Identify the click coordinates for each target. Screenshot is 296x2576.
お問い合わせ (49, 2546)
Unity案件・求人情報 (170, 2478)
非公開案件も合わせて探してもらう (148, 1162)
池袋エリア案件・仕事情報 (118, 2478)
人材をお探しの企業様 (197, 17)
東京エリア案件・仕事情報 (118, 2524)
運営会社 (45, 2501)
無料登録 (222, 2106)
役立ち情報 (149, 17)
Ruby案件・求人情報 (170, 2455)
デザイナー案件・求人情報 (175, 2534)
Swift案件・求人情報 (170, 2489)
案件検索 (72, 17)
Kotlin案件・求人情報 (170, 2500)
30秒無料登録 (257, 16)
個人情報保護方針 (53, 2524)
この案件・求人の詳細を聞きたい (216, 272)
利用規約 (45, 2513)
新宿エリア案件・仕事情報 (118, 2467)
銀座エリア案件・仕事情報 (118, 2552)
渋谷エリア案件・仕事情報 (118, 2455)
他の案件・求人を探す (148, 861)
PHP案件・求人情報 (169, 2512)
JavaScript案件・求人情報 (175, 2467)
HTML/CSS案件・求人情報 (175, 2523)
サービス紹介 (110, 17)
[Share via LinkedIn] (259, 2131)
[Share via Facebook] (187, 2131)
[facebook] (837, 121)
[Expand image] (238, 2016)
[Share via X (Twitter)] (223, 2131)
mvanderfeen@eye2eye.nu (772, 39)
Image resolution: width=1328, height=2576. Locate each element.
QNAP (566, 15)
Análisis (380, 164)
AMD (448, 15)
——————
* Aim of the task: Among the records above, how many lines contain the word "each"? Answer with the number by itself.

* Reply: 2